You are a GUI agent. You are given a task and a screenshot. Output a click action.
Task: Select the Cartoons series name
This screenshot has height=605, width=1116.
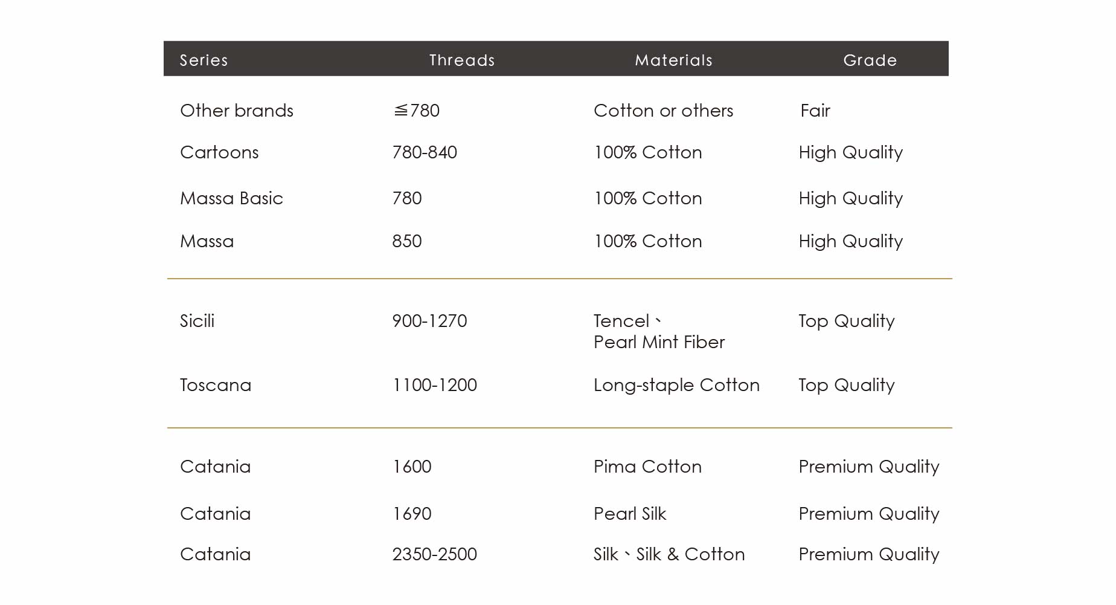[x=219, y=152]
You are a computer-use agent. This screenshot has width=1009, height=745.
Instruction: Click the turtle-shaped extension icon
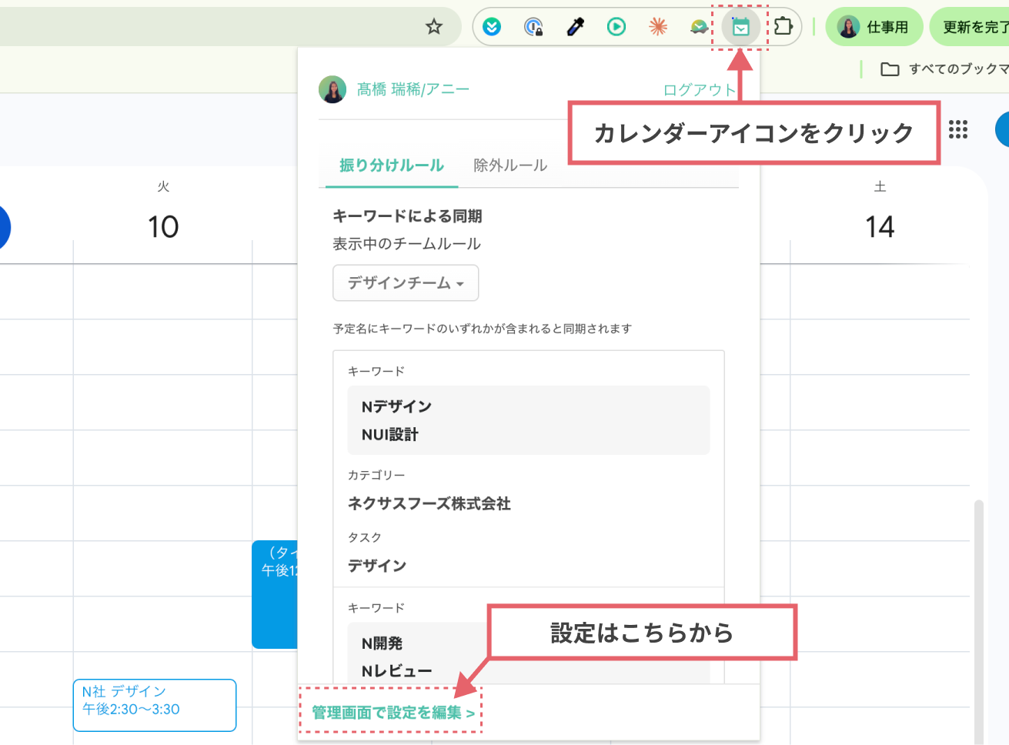pyautogui.click(x=699, y=26)
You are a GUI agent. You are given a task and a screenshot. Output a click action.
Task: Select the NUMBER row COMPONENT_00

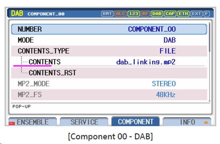click(109, 29)
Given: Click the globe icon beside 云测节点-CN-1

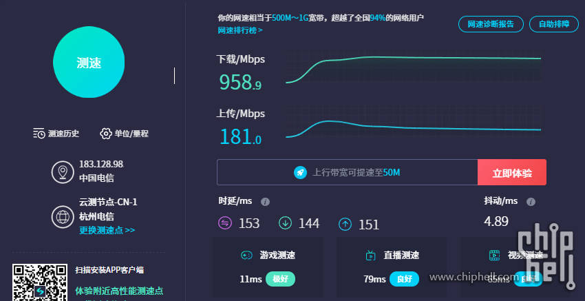Looking at the screenshot, I should point(63,217).
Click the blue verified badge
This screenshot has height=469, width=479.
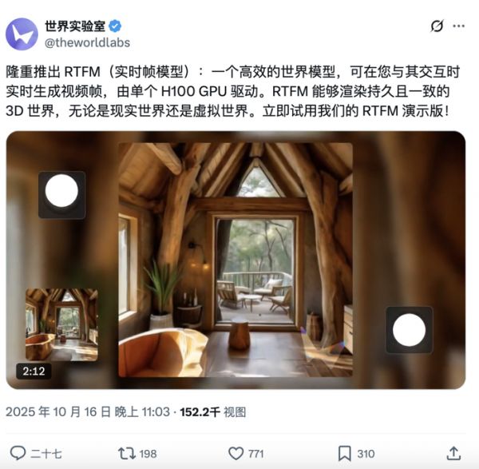tap(115, 26)
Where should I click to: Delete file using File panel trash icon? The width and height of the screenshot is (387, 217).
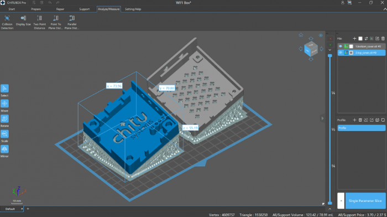coord(383,39)
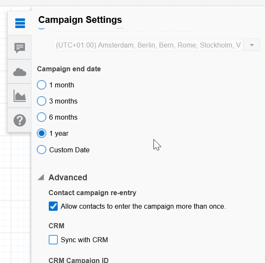Click the time zone dropdown arrow
The height and width of the screenshot is (263, 265).
[252, 45]
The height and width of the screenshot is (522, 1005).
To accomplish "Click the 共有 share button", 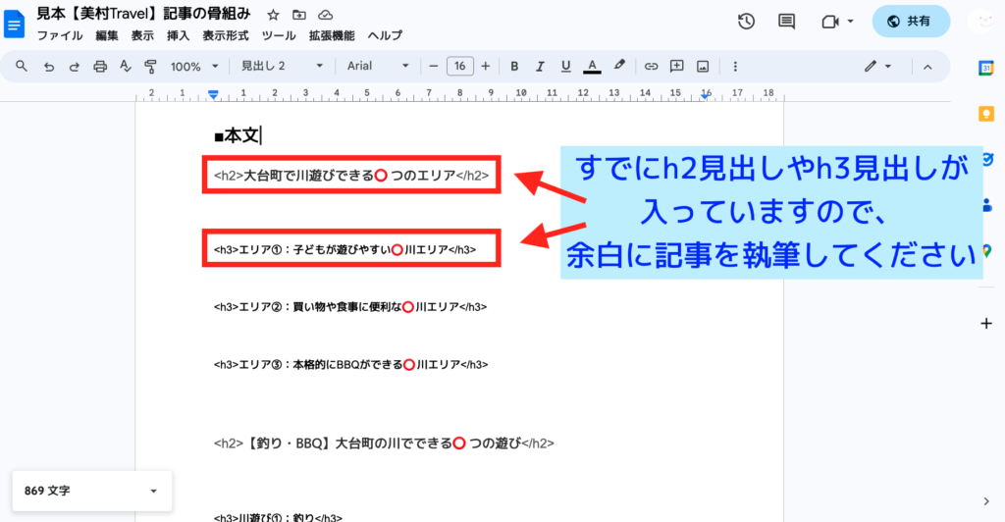I will click(x=911, y=21).
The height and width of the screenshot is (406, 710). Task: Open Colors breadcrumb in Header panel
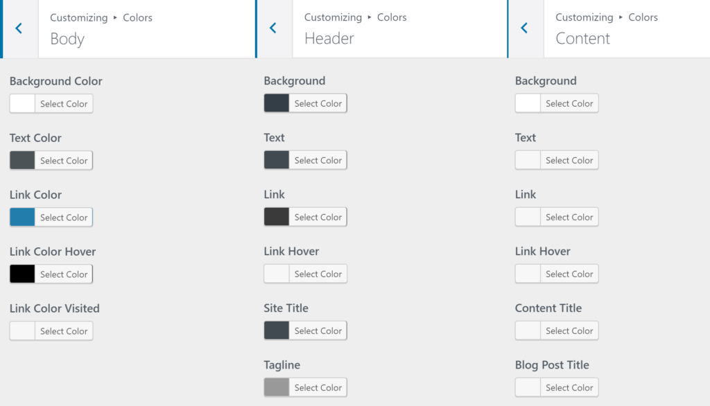click(x=392, y=17)
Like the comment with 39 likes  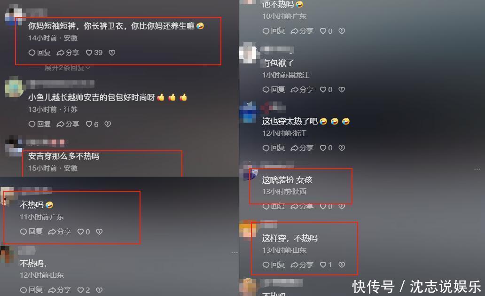coord(94,53)

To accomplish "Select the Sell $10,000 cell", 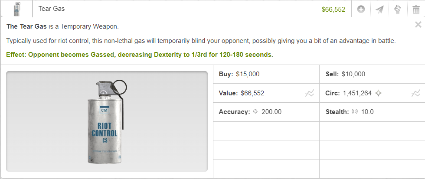I will click(x=372, y=74).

━━━━━━━━━━━━━━━━

Every line from the top of the material above through the line with "The height and width of the screenshot is (522, 1005)." should be duplicated exactly, please; leave out the pictures.

Solution to this exercise -
You are a GUI agent. You are given a task and a screenshot. Output a click action.
Task: Select the Cartoons series name
This screenshot has height=605, width=1116.
[x=219, y=152]
You are a computer-use agent. This screenshot has width=1009, height=745.
Instruction: Click the turtle-shaped extension icon
pyautogui.click(x=699, y=26)
You are a GUI agent. You are given a task and a screenshot. Output a click action.
Task: Select the NUMBER row COMPONENT_00

click(109, 29)
Given: Click the globe icon beside 云测节点-CN-1

Looking at the screenshot, I should point(63,217).
Click the blue verified badge
This screenshot has height=469, width=479.
tap(115, 26)
Where should I click to: Delete file using File panel trash icon? The width and height of the screenshot is (387, 217).
coord(383,39)
Click the time zone dropdown arrow
The height and width of the screenshot is (263, 265).
[252, 45]
The height and width of the screenshot is (522, 1005).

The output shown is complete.